# THE TASK:
Find the line that contains "This screenshot has height=467, width=1000.". Output it and every line after it to the end of the records, exactly as they appear.

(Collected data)
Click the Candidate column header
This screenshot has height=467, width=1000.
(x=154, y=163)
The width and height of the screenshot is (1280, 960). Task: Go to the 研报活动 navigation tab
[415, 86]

# RESPONSE TO THE EXERCISE:
This screenshot has height=467, width=1000.
(x=154, y=163)
The width and height of the screenshot is (1280, 960). Task: Go to the 研报活动 navigation tab
[415, 86]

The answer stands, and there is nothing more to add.